Sermon for Good Friday
“Consummatum est – It is finished.”
Is it over yet? Perhaps I shouldn’t ask. But here is John’s last word from the Cross which says, “it is finished.” And yet we do more, you and I. After Christ dies, there is one final act of outrage, it seems, yet one more act. It belongs to our good on this day we call Good Friday to contemplate the ‘something more’ of our sinfulness and the even greater ‘something more’ of God’s love.
The dead Christ, having given up his spirit, still hangs upon the Cross; no longer dying but dead. The dead Christ is, then, pierced by the soldier’s spear. We have more to do, it seems, than just crucify him. We have more to do than just to kill him. It is, of course, perhaps, the customary procedure or test to see if he is dead but is it not also yet another gratuitous act of violence?
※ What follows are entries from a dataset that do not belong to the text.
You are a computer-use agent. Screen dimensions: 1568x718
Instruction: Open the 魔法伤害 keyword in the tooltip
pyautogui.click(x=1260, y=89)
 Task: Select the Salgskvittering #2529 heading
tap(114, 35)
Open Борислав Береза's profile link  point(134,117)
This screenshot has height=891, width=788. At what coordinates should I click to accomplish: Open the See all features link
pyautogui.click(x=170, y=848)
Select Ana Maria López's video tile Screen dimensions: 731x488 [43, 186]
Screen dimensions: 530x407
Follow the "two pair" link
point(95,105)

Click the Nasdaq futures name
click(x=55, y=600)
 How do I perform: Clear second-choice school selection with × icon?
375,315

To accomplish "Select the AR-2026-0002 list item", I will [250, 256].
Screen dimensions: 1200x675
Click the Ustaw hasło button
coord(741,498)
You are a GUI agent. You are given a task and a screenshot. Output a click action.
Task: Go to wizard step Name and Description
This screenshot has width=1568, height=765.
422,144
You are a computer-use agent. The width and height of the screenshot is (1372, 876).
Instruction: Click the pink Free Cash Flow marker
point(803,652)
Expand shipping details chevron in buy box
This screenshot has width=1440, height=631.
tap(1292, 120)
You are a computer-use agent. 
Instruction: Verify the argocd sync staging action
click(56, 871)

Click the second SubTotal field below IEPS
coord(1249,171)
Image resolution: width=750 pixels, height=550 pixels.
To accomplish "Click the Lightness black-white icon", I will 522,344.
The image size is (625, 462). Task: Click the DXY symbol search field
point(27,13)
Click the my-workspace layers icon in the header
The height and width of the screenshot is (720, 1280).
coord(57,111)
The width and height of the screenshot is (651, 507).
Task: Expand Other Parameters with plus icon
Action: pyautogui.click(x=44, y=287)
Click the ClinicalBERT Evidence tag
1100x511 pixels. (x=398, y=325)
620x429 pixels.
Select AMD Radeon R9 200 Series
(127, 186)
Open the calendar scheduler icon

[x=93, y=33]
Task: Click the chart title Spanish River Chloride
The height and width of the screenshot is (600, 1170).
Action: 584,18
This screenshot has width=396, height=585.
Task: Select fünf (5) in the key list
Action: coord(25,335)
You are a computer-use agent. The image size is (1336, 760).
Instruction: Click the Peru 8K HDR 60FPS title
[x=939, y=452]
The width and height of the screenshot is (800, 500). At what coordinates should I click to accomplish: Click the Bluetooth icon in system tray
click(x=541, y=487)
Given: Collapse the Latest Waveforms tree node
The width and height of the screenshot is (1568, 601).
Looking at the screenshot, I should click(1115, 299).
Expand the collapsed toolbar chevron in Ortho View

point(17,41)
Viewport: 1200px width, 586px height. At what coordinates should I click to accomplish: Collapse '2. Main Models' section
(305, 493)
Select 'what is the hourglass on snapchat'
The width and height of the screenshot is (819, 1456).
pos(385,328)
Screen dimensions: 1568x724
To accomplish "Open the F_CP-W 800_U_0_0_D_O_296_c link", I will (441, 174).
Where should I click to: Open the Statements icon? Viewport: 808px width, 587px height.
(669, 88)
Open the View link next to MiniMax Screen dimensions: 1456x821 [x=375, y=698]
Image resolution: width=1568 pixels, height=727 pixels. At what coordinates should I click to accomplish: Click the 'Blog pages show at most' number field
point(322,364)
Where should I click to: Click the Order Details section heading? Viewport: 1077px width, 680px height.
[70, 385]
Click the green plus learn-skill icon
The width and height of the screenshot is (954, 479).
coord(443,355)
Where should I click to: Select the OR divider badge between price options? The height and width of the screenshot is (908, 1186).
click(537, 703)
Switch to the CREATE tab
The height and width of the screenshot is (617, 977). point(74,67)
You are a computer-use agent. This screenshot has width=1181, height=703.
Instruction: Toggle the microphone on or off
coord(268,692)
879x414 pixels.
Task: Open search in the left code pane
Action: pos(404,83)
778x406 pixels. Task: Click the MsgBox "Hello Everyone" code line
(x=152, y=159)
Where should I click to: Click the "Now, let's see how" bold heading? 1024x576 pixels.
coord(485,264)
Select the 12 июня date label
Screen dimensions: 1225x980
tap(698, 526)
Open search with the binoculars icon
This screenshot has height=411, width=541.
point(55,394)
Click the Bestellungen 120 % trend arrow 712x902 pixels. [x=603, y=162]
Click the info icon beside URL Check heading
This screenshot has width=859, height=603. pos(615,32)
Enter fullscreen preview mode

Yet God has far, far more than the more of our sins, something far, far more than the acts of our violence. And it begins here in this word of consummation, this word of finishing and ending. The great blessing of the Resurrection, Christ’s grand finale, we might say, already begins to flow out from the body of the broken-hearted Christ. Water and blood come forth from that stricken rock. It is the teaching of the Fathers that the sacraments of the Church flow out of the pierced side of the Crucified. Water and blood, the symbols of Baptism and the Holy Eucharist, flow out of the side of Christ crucified. There is at once the ‘something more’ of our sins – a final and unnecessary act, a violation of the sacred body – and the ‘something more’ of the act of God whose nature it is always to make something out of nothing. Creation and Recreation.